2 The Lord will extend your powerful kingdom from Jerusalem;
you will rule over your enemies.
3 When you go to war,
your people will serve you willingly.
You are arrayed in holy garments,
and your strength will be renewed each day like the morning dew.
4 The Lord has taken an oath and will not break his vow:
“You are a priest forever in the order of Melchizedek.”
5 The Lord stands at your right hand to protect you.
He will strike down many kings when his anger erupts.
6 He will punish the nations
and fill their lands with corpses;
he will shatter heads over the whole earth.
7 But he himself will be refreshed from brooks along the way.
He will be victorious. NLT
Background: It's difficult to comprehend this psalm without having a whole picture of Scripture in mind. David's writing in Psalm 110 references Genesis and then is quoted extensively in the book of Hebrews. It looks backwards to the promise of blessing to Abraham and looks forward to the promise of the Messianic King to come. Hebrews picks up on this, showing how Jesus outdoes even our highest expectations of how the Messiah would fulfill the vision of this psalm.

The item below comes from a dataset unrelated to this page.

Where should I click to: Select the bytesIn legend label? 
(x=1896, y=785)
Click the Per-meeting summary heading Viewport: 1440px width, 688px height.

With this in mind, how does this deepen our understanding of how to read some of the psalms?
Look at verses 1-3. What does David suggest are the characteristics of the Lord's kingdom? And what are the promises the Lord gives to the one who will rule his kingdom?
Why is the "willingness" of God's people (v3) an important point to David?
::::: DIGGING DEEPER ::::::
At first it seems that David is refering only to himself in this psalm, but a deeper look reveals that David might have someone else in mind. How does Hebrews 1:13 address this?
Verse 4 is unique. It references a priestly king who gave a dramatic blessing to Abraham. You can read about it in Genesis 14:17-24.
::::: DIGGING DEEPER :::::
If you have time, go back and read Genesis 14:17-24. What do you learn about this king+priest, Melchizedek? Next, read Hebrews 4:14-5:10. What more do you learn about Melchizedek? How does the writer of Hebrews use Psalm 110 to compare Melchizedek to Christ?
Will God be worn out by all the accomplishments mentioned in verses 5-7? What is it that refreshes the Lord?
::::: APPLICATION CHALLENGE :::::
Perhaps more than anything else for many Christians in our society today, this psalm convicts us of our need to understand more Scripture. After you are done studying these psalms study guides, what could you do next to increase your knowledge of what's in the Bible?